Information provided:
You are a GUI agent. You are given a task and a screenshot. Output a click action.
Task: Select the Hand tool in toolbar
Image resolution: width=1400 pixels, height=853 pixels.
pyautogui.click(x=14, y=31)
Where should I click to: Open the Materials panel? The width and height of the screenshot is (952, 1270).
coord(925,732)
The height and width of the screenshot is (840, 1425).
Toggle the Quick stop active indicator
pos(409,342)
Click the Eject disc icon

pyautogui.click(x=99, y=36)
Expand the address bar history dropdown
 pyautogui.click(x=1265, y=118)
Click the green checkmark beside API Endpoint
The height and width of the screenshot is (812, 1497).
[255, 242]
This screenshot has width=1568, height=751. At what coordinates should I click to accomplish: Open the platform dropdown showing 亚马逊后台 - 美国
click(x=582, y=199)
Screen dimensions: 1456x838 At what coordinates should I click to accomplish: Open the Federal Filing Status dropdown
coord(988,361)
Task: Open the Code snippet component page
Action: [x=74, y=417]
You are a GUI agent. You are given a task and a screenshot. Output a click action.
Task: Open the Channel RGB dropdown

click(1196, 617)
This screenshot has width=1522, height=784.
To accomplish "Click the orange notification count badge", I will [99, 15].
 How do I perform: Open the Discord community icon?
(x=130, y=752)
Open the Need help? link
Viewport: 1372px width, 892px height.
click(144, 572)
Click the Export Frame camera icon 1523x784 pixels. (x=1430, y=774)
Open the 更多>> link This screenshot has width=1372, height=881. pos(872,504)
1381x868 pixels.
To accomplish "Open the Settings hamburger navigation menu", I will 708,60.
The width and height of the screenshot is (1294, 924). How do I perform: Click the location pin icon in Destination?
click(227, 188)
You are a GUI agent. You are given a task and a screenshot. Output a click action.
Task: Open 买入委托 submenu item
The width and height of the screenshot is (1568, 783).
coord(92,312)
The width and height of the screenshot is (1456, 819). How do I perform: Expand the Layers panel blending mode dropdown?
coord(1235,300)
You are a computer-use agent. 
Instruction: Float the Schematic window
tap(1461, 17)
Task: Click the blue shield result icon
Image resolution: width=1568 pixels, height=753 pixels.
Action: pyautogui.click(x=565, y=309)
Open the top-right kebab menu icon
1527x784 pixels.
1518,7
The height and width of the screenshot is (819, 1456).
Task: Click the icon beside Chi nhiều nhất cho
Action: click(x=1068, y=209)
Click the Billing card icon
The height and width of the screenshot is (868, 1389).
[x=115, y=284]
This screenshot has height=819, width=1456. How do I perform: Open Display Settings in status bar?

Task objective: Exactly reproduce every line of the records.

Result for this exercise:
You are a GUI agent. You are given a task and a screenshot. Output a click action.
Task: Select the Hand tool in toolbar
Image resolution: width=1400 pixels, height=853 pixels.
pyautogui.click(x=14, y=31)
Where should I click to: Open the Materials panel? The width and height of the screenshot is (952, 1270).
coord(925,732)
The height and width of the screenshot is (840, 1425).
Toggle the Quick stop active indicator
pos(409,342)
Click the Eject disc icon

pyautogui.click(x=99, y=36)
Expand the address bar history dropdown
 pyautogui.click(x=1265, y=118)
Click the green checkmark beside API Endpoint
The height and width of the screenshot is (812, 1497).
[255, 242]
This screenshot has width=1568, height=751. At what coordinates should I click to accomplish: Open the platform dropdown showing 亚马逊后台 - 美国
click(x=582, y=199)
Screen dimensions: 1456x838 At what coordinates should I click to accomplish: Open the Federal Filing Status dropdown
coord(988,361)
Task: Open the Code snippet component page
Action: [x=74, y=417]
You are a GUI agent. You are given a task and a screenshot. Output a click action.
Task: Open the Channel RGB dropdown

click(1196, 617)
This screenshot has width=1522, height=784.
To accomplish "Click the orange notification count badge", I will [99, 15].
 How do I perform: Open the Discord community icon?
(x=130, y=752)
Open the Need help? link
Viewport: 1372px width, 892px height.
click(144, 572)
Click the Export Frame camera icon 1523x784 pixels. (x=1430, y=774)
Open the 更多>> link This screenshot has width=1372, height=881. pos(872,504)
1381x868 pixels.
To accomplish "Open the Settings hamburger navigation menu", I will 708,60.
The width and height of the screenshot is (1294, 924). How do I perform: Click the location pin icon in Destination?
click(227, 188)
You are a GUI agent. You are given a task and a screenshot. Output a click action.
Task: Open 买入委托 submenu item
The width and height of the screenshot is (1568, 783).
coord(92,312)
The width and height of the screenshot is (1456, 819). How do I perform: Expand the Layers panel blending mode dropdown?
coord(1235,300)
You are a computer-use agent. 
Instruction: Float the Schematic window
tap(1461, 17)
Task: Click the blue shield result icon
Image resolution: width=1568 pixels, height=753 pixels.
Action: pyautogui.click(x=565, y=309)
Open the top-right kebab menu icon
1527x784 pixels.
1518,7
The height and width of the screenshot is (819, 1456).
Task: Click the icon beside Chi nhiều nhất cho
Action: click(x=1068, y=209)
Click the Billing card icon
The height and width of the screenshot is (868, 1389).
[x=115, y=284]
This screenshot has height=819, width=1456. How do I perform: Open Display Settings in status bar?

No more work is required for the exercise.